Iraq braces for elections amid anxiety

Salah Nasrawi , Tuesday 31 Aug 2021

With ballot day looming in Iraq, an anxious nation has been hearing the rumblings of electoral alarms, writes Salah Nasrawi

Iraq braces for elections amid anxiety

Iraqi Prime Minister Mustafa Al-Kadhimi was basking in the international limelight with the support of the country’s allies this week at the most extraordinary conference ever held by his government. The summit, which brought Iraq’s neighbours together, was meant to help the beleaguered nation pitch itself as a regional mediator.

Yet, despite the upbeat atmosphere surrounding the occasion, multiple questions remain about how the Baghdad Conference could help in tackling the mounting challenges lying ahead for Iraq, including holding viable national elections next month.

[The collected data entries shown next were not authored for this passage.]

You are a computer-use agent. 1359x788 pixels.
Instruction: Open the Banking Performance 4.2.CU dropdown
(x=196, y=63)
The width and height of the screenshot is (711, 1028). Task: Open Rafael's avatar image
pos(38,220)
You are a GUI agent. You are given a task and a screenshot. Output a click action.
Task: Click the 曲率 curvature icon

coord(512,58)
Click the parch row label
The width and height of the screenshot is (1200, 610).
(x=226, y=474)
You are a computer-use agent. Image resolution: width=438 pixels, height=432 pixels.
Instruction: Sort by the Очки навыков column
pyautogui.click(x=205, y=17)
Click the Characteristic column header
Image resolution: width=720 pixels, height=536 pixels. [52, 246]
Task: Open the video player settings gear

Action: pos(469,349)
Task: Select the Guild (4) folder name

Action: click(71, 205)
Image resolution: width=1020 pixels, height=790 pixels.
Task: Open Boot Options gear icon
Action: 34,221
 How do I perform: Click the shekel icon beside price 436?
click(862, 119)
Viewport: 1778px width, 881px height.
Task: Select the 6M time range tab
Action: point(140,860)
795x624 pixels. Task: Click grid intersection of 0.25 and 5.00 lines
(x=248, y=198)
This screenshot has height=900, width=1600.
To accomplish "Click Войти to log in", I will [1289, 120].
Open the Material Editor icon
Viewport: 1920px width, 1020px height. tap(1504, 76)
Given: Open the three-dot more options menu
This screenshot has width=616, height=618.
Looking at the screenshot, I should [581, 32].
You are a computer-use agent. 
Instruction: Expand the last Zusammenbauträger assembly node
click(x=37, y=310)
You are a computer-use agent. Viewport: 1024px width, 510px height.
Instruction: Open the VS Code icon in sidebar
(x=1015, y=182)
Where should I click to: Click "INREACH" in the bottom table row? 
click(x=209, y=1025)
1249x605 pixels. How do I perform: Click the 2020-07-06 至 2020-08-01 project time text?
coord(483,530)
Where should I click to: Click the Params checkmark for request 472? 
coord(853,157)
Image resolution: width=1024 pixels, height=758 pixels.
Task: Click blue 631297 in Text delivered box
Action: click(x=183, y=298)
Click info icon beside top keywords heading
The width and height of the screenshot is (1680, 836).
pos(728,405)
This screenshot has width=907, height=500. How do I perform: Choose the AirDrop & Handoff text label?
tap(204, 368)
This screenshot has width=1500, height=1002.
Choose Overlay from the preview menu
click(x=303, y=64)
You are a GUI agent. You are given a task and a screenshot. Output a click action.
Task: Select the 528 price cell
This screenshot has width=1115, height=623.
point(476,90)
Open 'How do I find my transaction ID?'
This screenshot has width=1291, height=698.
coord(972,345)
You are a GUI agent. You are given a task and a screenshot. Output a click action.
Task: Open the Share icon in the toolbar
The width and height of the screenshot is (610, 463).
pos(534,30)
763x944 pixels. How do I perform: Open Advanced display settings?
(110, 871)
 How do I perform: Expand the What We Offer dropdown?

The elections are widely seen as being decisive for reform and change in a country that has been struggling to rebuild after nearly two decades of ruinous wars, sectarian strife, foreign intervention and widespread corruption and mismanagement. 

In her latest routine briefing to the UN Security Council last week, Geanine Hennis-Plasschaert, head of the UN mission in Iraq, warned the international community that Iraq’s crucial parliamentary elections next month were threatened by a perfect storm.

“Misinformation is abundant and wide-ranging,” Hennis-Plasschaert said. “It is high time to acknowledge that the credibility of these October elections will prove essential for Iraq’s future.”

Hennis-Plasschaert’s warning about the credibility and transparency of the voting has increased concerns over the integrity of the elections and hardened fears of a deepening political crisis that could further stall Iraq’s transition.

The UN envoy’s warning came hours before the country’s judiciary announced a crackdown on a network linked to the political leadership that has been using social media to spread false information about the elections on 10 October.

A statement by the judiciary said investigators had found that the group had set up an online network “first and foremost to manipulate the upcoming elections and change their results.”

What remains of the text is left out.